[[ EXTRACTED TEXT open ]]

Ukrainian politician

Serhiy Vyacheslavovych Hamaliy (Сергій В'ячеславович Гамалій; born on 26 March 1979) is a Ukrainian statesman and entrepreneur and former Governor of Khmelnytskyi Oblast from December 2020 to March 2023.

==Biography==

Serhiy Hamaliy was born on 26 March 1979 in Kamianets-Podilskyi, Khmelnytskyi Oblast, Ukraine.

In 1999, he moved to Poland, where he graduated from the economic school in Warsaw.

He graduated from the historical and legal lyceum and later studied at the Khmelnytskyi University of Management and Law, which he did not graduate from, and transferred to the Yuriy Fedkovich Chernivtsi National University with a degree in law. In 2003, he graduated from the Podolsk State Agrarian and Technical Academy with a degree in economics and accounting.

From 2004 to 2009, he was an assistant to a deputy of the Kamenets-Podolsky city council on a voluntary basis.

From 2005 to 2007, he worked as a legal adviser at the Warsaw Institute of Food Engineering.

Since 2007, he has been an entrepreneur, engaged in the restaurant business and logistics. In particular, he is the owner of the company "Delitsiya", which is engaged in the restaurant business, and also provides mobile catering services.» He is an independent, and did not work in state structures.

==Governor of Khmelnytskyi Oblast==

On 18 November 2020, the Cabinet of Ministers of Ukraine approved the dismissal of Dmytro Habinet as Governor of Khmelnytskyi Oblast and supported Hamaliy's appointment to that position.

[[ EXTRACTED TEXT closed ]]
[[ ENTRIES SHOWN open ]]

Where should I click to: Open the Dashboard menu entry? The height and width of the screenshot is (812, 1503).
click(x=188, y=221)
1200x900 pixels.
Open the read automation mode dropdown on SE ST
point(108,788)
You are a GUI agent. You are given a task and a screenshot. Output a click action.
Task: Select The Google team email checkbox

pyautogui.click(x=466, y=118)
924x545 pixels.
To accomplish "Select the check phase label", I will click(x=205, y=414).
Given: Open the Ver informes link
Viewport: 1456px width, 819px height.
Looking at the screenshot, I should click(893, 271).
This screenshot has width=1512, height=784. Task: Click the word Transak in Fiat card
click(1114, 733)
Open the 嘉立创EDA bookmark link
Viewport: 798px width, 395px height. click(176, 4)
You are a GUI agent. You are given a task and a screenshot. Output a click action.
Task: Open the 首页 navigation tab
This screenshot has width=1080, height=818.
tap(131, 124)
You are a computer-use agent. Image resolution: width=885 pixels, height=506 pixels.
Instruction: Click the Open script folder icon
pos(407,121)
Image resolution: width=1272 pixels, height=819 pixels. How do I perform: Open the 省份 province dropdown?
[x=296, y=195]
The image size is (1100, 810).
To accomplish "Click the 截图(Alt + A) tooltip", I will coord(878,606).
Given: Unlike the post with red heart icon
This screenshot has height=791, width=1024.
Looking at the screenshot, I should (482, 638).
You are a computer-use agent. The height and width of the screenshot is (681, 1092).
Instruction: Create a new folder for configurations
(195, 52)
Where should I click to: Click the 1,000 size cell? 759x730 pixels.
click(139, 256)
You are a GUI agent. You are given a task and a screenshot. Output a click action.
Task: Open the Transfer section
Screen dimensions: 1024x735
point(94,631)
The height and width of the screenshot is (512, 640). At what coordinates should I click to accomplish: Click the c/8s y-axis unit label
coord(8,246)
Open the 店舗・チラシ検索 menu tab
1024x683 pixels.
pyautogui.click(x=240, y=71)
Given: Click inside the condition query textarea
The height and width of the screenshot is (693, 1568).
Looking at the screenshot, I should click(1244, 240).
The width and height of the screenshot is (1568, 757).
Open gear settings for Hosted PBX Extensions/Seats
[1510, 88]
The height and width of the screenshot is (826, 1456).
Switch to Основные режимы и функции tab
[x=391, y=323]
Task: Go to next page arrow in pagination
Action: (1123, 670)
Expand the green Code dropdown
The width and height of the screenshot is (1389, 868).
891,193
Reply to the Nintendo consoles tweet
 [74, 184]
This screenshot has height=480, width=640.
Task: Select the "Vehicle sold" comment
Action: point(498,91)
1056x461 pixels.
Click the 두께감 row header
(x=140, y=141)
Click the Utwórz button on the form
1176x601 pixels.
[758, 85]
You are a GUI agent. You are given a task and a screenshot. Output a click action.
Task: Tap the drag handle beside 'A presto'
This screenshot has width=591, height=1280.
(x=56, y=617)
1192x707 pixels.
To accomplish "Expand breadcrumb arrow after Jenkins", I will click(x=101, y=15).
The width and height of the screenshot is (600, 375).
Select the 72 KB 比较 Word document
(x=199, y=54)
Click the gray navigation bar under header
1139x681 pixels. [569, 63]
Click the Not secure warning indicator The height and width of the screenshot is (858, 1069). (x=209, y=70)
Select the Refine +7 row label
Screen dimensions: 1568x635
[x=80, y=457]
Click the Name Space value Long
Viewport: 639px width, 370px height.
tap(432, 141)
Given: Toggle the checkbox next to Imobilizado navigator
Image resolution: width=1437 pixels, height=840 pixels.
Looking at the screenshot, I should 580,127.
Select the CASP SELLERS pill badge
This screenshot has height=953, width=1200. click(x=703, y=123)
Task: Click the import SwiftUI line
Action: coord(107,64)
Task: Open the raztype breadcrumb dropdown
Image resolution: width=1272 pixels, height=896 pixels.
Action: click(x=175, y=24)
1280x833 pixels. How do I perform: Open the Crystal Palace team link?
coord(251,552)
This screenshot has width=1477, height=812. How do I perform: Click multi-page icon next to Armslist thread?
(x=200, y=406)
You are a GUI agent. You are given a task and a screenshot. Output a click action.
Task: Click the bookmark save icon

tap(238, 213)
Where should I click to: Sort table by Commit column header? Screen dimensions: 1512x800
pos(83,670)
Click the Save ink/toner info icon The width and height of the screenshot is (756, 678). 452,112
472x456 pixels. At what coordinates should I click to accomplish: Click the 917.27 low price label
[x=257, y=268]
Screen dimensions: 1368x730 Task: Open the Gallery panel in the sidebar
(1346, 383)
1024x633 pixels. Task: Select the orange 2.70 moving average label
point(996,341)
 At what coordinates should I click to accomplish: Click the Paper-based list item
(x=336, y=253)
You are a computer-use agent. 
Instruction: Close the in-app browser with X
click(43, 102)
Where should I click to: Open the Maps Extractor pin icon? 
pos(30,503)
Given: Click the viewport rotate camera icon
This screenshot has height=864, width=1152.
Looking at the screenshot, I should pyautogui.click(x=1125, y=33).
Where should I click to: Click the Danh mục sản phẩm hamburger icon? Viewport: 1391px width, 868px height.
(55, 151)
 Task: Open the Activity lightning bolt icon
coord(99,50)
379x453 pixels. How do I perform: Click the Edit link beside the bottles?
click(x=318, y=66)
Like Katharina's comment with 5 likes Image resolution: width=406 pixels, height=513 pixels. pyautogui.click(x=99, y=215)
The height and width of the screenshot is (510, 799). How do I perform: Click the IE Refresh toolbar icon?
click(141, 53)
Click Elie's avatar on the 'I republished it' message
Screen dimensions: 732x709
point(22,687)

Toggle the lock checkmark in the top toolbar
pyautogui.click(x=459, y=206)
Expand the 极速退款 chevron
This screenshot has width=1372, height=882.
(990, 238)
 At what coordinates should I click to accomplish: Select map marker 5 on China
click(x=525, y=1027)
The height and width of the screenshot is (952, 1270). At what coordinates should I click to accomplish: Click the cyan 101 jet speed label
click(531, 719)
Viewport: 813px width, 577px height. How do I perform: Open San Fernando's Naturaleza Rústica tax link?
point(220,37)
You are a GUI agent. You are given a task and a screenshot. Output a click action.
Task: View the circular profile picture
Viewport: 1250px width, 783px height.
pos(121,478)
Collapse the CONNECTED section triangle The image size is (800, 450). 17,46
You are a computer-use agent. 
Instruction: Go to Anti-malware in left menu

[[ ENTRIES SHOWN closed ]]

## WHAT YOU SHOULD DO
Answer from the text on Serhiy Hamaliy:
(a) In what year did he move to Poland?
(b) What job did he hold at the Warsaw Institute of Food Engineering, and during which years?
(c) On 18 November 2020, the Cabinet of Ministers of Ukraine approved whose dismissal as Governor of Khmelnytskyi Oblast?
The records play no part in what comes next.

## RESULT OF THIS TASK
(a) 1999
(b) Legal adviser, from 2005 to 2007
(c) Dmytro Habinet's